■ **WORK ITEM**
Where a line in the material below has the string "status", please report it.

■ **EXERCISE DATA**
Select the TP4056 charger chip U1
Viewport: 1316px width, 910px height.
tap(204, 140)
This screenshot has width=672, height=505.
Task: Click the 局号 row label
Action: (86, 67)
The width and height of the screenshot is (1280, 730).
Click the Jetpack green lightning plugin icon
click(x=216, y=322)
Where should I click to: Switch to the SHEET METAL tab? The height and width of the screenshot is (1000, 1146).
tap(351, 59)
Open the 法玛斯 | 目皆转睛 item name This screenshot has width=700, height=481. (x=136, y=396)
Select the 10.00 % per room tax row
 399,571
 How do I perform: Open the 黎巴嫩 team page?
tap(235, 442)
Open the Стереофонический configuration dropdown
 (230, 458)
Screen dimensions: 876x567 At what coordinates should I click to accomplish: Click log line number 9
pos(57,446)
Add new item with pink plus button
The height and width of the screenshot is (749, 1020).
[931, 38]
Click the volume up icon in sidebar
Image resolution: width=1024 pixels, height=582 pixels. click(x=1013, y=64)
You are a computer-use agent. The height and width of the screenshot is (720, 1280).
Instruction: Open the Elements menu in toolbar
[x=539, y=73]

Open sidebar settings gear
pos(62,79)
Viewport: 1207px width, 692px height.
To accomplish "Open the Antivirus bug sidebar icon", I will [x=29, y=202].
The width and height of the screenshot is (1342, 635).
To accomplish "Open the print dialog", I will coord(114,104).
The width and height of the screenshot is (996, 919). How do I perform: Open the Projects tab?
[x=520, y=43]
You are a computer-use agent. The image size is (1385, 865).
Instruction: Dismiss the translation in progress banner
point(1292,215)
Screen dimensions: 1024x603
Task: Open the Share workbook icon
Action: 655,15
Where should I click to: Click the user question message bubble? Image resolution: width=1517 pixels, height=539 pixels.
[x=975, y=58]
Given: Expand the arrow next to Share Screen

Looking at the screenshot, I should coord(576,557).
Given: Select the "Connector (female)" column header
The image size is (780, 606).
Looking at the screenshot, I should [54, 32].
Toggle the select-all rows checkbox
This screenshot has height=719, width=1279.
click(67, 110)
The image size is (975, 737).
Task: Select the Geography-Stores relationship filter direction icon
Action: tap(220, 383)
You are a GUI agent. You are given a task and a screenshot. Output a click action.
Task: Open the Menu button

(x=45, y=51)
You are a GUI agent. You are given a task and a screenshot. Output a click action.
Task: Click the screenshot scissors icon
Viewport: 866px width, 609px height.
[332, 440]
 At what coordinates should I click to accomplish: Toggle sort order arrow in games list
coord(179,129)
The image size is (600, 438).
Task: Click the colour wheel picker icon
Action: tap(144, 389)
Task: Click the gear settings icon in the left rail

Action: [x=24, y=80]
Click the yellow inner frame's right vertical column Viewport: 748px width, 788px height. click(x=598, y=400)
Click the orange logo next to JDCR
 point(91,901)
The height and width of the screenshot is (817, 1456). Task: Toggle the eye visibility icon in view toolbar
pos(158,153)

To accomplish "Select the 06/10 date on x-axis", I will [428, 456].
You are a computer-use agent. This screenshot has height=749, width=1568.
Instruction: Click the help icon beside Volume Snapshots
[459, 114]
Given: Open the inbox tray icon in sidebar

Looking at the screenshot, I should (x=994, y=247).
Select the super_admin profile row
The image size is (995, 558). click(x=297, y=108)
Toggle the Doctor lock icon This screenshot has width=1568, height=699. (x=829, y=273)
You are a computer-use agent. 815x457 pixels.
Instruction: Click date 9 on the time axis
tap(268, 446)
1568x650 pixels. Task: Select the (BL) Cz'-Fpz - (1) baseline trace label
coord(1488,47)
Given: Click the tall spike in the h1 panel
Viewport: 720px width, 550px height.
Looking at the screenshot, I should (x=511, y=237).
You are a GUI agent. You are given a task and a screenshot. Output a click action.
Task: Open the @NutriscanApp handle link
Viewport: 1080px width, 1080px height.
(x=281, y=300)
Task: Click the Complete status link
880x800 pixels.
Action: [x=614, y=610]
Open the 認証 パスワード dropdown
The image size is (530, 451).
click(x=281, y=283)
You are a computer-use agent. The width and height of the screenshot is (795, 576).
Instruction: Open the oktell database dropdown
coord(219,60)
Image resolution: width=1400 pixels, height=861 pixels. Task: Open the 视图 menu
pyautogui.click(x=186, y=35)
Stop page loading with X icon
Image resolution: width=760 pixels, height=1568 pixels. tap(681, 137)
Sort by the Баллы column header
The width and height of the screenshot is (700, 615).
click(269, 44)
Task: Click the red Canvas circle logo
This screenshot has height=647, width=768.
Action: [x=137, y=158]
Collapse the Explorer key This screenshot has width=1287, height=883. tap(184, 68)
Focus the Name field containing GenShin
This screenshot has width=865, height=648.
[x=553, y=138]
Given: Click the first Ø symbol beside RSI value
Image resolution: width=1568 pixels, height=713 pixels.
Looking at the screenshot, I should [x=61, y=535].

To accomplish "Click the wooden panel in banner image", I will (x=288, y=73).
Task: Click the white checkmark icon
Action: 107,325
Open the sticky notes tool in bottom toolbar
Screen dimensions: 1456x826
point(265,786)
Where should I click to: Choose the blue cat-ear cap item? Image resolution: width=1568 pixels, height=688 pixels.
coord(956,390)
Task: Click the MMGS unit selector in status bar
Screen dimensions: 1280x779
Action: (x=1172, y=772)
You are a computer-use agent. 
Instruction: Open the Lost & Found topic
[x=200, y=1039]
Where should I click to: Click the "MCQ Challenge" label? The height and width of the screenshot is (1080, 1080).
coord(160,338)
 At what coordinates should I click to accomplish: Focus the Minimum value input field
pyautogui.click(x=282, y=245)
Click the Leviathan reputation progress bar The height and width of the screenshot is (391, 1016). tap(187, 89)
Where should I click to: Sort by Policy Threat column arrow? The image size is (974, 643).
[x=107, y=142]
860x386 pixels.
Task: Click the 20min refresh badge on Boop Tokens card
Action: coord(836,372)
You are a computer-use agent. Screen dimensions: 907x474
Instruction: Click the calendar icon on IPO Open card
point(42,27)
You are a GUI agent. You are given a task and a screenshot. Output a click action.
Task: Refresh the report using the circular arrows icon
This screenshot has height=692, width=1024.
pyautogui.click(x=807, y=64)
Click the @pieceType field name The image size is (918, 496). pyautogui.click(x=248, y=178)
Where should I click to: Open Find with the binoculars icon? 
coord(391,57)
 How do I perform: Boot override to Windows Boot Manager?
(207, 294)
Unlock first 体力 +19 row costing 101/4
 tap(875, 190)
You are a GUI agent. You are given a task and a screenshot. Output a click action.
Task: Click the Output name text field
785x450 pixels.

■ **RESPONSE BOX**
Task: Click the Complete status link
Task: Click the MMGS unit selector in status bar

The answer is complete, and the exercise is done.